City Council Votes to Increase Office Holder Account, Contribution Limits

Long Beach City Council voted unanimously Tuesday to move to increase the maximum limit on office holder accounts and the limit on contributions to those accounts for both council members and city wide officials.

The motion, which will be voted on again by the council at a later date, will raise the maximum limit on city council office holder accounts to $30,000 and the limit on contributions to those accounts from $500 per person per year to $750 and the maximum limit on city-wide accounts (mayor, city prosecutor, city attorney, city auditor) from $25,000 to $75,000 and increase the limit on contributions from $750 to $1,000 per person per year.

First District Councilwoman Lena Gonzalez, head of the Election Oversight Committee, brought the motion to the floor and cited the need to increase the limits to stay in step with other cites in the region. She referenced the City of Anaheim’s contribution limit of $1,500 with no spending limits, as well as the city of Los Angeles, which has higher limits than Long Beach. She was quick to point out, however, that these increased dollar limits wouldn’t benefit the council members directly, but rather the districts that they serve.
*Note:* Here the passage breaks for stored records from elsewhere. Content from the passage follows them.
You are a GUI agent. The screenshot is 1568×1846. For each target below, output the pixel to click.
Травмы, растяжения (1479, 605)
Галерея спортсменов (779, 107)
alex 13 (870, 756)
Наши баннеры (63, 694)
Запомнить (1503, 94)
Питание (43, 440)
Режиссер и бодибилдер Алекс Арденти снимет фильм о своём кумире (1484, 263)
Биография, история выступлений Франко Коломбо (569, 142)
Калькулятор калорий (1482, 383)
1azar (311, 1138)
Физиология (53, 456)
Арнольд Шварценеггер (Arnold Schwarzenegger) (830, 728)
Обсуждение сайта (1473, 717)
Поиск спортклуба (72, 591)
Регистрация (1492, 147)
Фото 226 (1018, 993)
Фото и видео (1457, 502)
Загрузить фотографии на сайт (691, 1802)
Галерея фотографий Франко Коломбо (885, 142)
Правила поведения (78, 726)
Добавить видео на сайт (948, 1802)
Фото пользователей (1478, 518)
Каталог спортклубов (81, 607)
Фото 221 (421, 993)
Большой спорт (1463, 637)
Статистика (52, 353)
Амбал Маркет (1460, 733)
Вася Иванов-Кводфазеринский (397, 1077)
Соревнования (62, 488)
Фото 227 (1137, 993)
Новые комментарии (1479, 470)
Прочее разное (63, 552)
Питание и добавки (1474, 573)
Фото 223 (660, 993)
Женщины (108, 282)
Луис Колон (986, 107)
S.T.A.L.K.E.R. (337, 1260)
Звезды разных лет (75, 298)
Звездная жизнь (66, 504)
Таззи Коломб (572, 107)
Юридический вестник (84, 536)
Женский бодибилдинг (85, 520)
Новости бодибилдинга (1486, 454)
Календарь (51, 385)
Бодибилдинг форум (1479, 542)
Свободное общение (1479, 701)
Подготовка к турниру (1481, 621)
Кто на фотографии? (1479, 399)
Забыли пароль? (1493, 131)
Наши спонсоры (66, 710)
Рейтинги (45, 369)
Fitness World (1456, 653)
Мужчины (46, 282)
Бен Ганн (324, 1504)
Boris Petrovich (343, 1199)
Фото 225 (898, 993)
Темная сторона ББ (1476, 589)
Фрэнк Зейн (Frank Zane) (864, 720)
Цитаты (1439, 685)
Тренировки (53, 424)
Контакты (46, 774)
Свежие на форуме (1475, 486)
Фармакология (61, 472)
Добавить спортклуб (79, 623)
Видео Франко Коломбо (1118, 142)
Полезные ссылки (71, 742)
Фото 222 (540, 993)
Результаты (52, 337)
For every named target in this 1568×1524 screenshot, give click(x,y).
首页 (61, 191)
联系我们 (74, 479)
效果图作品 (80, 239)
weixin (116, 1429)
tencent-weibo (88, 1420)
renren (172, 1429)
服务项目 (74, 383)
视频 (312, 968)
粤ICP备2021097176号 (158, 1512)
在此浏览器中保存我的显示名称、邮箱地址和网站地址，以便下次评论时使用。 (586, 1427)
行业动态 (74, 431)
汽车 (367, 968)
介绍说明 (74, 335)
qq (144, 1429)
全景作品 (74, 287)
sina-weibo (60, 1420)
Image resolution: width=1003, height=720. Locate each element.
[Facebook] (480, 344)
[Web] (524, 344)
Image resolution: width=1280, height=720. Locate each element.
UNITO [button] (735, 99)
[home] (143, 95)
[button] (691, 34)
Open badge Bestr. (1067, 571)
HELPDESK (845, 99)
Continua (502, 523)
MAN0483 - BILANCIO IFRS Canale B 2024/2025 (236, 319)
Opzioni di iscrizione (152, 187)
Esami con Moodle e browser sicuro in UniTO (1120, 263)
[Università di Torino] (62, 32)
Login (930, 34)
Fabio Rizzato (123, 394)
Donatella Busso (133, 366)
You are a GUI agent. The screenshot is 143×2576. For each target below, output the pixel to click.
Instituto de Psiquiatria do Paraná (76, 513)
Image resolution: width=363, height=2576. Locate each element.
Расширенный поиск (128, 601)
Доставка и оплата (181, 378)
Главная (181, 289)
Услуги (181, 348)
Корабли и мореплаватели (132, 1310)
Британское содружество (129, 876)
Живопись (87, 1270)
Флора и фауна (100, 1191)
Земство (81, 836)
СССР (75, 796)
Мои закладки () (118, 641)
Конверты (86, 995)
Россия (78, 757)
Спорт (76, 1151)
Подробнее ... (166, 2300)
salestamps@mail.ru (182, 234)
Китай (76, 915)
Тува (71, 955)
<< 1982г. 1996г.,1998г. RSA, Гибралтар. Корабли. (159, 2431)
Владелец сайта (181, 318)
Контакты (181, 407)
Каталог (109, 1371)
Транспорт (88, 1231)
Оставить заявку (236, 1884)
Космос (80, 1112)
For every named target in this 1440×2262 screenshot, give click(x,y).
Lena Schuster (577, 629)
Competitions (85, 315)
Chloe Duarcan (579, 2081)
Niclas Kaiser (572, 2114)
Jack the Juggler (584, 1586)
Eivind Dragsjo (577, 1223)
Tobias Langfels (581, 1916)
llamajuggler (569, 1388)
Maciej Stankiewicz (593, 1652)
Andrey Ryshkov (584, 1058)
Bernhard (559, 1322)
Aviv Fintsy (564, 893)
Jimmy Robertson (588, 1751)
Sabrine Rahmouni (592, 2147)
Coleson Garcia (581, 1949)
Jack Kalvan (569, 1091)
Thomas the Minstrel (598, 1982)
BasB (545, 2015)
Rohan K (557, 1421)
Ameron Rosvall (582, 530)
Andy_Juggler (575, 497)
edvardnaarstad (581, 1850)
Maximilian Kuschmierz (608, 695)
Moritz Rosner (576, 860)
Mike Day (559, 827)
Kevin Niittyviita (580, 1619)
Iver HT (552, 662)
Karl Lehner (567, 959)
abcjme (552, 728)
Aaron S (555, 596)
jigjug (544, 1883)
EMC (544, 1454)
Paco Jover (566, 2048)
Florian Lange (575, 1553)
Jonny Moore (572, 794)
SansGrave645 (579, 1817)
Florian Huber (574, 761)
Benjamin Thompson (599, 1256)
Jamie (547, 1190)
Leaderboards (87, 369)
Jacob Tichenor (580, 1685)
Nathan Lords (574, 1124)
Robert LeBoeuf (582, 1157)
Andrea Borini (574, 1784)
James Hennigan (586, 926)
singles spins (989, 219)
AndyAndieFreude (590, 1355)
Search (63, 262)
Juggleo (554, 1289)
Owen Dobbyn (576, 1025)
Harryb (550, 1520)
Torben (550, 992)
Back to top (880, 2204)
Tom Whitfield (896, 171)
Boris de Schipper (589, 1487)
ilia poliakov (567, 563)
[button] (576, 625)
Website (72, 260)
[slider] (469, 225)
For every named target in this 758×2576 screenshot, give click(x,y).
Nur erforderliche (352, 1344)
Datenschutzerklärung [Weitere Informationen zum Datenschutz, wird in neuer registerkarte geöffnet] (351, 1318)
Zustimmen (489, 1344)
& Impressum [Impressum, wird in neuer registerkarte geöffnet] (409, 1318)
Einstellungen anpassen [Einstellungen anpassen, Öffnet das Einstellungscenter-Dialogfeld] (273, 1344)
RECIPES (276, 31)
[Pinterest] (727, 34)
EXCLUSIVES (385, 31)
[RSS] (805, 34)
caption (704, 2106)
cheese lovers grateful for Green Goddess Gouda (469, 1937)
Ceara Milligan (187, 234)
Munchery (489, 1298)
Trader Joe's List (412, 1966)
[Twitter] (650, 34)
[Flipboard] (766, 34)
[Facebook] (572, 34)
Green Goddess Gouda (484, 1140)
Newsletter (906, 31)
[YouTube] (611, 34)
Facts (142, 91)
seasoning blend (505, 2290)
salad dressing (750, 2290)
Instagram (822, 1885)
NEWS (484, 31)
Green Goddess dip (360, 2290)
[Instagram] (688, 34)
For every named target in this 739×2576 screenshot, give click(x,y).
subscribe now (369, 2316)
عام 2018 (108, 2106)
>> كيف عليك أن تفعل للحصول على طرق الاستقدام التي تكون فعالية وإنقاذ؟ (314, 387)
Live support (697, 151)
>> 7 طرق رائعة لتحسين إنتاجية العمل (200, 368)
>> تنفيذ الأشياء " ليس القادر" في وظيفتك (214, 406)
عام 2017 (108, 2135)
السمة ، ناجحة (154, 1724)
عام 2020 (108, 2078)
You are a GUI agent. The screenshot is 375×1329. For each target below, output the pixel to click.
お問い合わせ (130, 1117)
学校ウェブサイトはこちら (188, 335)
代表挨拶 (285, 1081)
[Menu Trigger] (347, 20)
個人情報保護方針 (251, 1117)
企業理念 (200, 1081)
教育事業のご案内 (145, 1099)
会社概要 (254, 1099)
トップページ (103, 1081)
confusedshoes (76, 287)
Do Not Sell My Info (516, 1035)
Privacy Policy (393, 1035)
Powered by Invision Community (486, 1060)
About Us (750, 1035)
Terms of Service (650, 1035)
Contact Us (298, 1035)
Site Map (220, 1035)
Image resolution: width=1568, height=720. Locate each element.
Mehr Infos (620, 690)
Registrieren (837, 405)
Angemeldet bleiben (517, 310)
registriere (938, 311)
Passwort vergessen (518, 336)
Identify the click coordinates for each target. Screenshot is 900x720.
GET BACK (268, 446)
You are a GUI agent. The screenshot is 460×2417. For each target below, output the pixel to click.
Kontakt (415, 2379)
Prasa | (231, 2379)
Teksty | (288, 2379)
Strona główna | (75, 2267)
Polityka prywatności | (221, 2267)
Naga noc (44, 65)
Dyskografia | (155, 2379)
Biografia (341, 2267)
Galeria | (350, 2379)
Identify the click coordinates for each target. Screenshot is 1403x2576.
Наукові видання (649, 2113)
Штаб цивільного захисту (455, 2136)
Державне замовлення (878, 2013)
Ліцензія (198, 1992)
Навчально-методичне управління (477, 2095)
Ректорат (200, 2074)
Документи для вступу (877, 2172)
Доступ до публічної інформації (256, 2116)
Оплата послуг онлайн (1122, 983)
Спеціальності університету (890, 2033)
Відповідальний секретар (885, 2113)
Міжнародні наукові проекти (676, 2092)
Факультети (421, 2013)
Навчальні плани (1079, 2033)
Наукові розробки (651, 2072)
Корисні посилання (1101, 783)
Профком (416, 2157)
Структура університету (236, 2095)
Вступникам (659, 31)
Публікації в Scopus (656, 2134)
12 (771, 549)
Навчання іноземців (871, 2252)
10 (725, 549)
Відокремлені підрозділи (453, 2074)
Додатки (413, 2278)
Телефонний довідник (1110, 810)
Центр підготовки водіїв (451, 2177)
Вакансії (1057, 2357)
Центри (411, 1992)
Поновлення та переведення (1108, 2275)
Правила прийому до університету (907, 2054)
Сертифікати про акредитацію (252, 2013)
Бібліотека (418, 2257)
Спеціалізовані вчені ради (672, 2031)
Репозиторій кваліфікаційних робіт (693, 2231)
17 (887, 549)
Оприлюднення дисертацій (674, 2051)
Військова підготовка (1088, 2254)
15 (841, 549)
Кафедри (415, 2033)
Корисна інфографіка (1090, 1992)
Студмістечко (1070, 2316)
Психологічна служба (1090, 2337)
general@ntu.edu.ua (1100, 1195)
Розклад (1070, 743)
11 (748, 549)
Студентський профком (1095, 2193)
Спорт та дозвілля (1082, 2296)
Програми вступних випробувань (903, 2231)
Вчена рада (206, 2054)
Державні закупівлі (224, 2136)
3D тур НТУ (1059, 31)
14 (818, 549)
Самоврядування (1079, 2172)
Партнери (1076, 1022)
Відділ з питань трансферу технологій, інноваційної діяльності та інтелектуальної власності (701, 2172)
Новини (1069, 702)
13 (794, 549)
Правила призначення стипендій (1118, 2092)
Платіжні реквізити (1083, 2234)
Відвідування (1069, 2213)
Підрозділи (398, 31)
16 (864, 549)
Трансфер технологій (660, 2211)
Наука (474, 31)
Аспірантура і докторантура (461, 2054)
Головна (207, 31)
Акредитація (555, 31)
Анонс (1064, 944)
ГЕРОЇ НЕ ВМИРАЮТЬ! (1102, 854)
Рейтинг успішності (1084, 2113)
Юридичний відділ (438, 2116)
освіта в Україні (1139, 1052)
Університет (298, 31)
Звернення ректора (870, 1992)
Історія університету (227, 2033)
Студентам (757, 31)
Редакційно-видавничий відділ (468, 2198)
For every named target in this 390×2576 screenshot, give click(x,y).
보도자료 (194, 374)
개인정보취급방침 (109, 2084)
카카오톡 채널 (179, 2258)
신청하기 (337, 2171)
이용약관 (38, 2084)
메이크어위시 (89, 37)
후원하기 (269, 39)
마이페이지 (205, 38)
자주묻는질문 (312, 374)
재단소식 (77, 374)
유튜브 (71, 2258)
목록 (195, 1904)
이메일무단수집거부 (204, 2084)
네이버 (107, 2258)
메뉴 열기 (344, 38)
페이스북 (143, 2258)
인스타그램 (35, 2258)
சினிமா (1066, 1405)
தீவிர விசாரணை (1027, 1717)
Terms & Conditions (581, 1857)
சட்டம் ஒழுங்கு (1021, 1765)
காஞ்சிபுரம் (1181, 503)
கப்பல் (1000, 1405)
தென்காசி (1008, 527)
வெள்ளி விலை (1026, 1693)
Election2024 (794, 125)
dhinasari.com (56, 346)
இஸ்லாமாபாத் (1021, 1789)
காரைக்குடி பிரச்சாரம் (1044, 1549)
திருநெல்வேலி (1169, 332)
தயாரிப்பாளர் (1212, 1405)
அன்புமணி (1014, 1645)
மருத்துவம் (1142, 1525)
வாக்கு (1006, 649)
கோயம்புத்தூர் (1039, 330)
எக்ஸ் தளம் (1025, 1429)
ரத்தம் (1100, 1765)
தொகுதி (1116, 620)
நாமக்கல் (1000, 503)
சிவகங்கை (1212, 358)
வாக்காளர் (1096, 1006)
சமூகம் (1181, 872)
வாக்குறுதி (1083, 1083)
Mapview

“This allows us more opportunity to fundraise, but in a way that will give back to our local communities,” Gonzalez said. “Office holders' [accounts] are intended for that, they’re not intended for specific campaign purposes. It is to give back to our local communities, which many of us have done already with our office holder accounts.”

Although the motion was eventually passed unanimously, it was met with some resistance and questioning from Third District Councilwoman Suzie Price, who expressed concerns about the dollar limit the accounts were being raised to, and what that could mean for the mindsets of the council members going forward.


“What concerns me is that our service on the council to a municipality will turn focus into fundraising and that much of our term will be committed to trying to fundraise, and that certainly isn’t an area that we should be focused on during our term of service,” Price said.

Price’s fellow council members spoke in support of the proposal, stating that raising the limits would increase their ability to serve their communities but downplayed the notion that it would shift their focus to fundraising.

“What are we here for?” said Seventh District Councilman Roberto Uranga. “If we’re here to serve our communities then we need to be given— we have to have the tools for us to do that. And one of those tools is having an office holder account that will provide us the avenue and the means by which to help our constituents and non-profits around the city.”

Fifth District Councilwoman Stacy Mungo said that although she initially also questioned the raising of the limits, expanding the office holder accounts will allow the council members to better serve their communities by having the financial means to put on events like Concerts in the Park without dipping into the city’s general fund, which Mungo said “really needs to go to pay the salaries of our employees and pay for the streets and sidewalks and trees.”

In an attempt to make the expansion uniform with the proposed expansion of city-wide accounts, Ninth District Councilman Rex Richardson proposed an increase for city council accounts by an additional $5,000, bringing the maximum limit to $30,000. Richardson also proposed the increased contribution caps, given an increased officer holder account maximum. Under his proposal, city-wide contributions are to be increased from $750 to $1,000 and city council contributions from $500 to $750. Before joining in the consensus vote, Price voiced reservations as to what this could mean for future councils.

“I have no doubt that everyone on this present body is always going to do the right thing, no issues whatsoever. My concern is that we set policy moving forward and the decisions we make today stay with this body long after we are gone.”